In other thrilling events, Tony Jones commented on my blog. Tony, the next time I’m in the Twin Cities I will not buy you coffee — I will buy you beer, and perhaps make a donation to the Tony Jones Beer Fund.

*One of two tasteless jokes in this entry. Can you find the other?!

and on the third day

Friday, April 7th, 2006

Fellow Winnipegger the old bill has won me over twice this week, first with a post about the nature of time, quantum mechanics and all those sci-fi things you know I dig so much.

Then, he touched on something I’ve been thinking, too — that all this media hype spinning around The Da Vinci Code and The Jesus Papers and “did Jesus really die?” theories and controversies is pretty tired. He’s right; it does come up every decade or so. Century after century, for that matter.

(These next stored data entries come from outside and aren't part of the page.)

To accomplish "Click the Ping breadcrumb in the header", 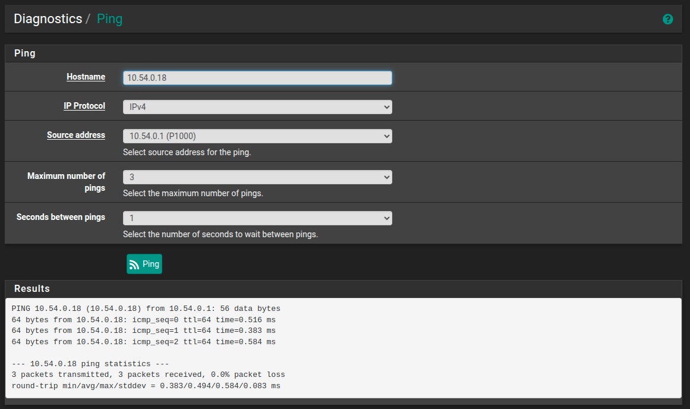I will tap(109, 19).
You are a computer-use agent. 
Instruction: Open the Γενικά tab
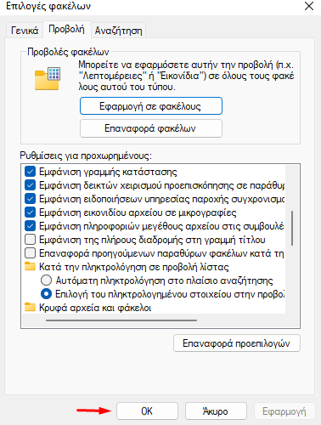(25, 31)
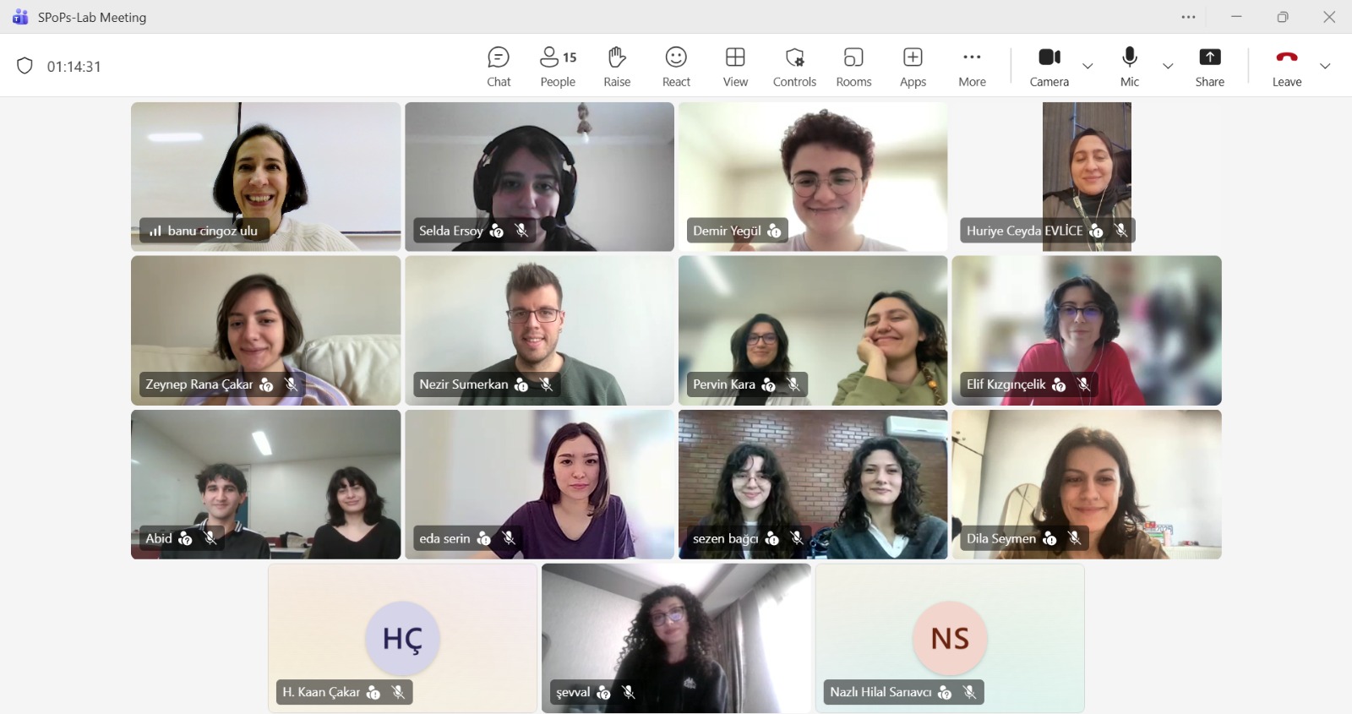This screenshot has height=714, width=1352.
Task: Open the More actions menu
Action: tap(972, 67)

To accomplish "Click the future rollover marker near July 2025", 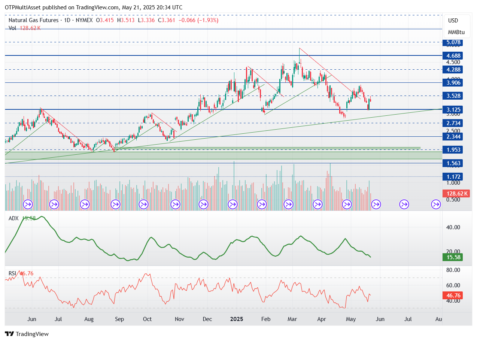I will point(404,204).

We are walking in the fields of myth and meaning, here, not fact. Even if we could use positivistic data to prove/deny Jesus death and resurrection, we’d achieve little. The fundamental issue is not the death and resurrection of Jesus in ancient Judea, but the death and resurrection in our lives today.

My thinking these days is along the lines that faith in Jesus is not dependent on the historical facts. I think the evangelical obsession with providing “proof” and “evidence” (a la Lee Strobel et al) is a mistake. It’s so strange that this religion that talks about a “personal relationship” with the ghost of a dead guy takes historical fact so seriously and places it so centrally in doctrine.

I think it’s absolutely possible to have faith in Jesus and the Christian God without reading the Bible as an incontrovertible record of historical events, specifically as they’re laid out in the gospels. I don’t know if I have that faith, but I believe it’s possible. (See? Belief! Right there!)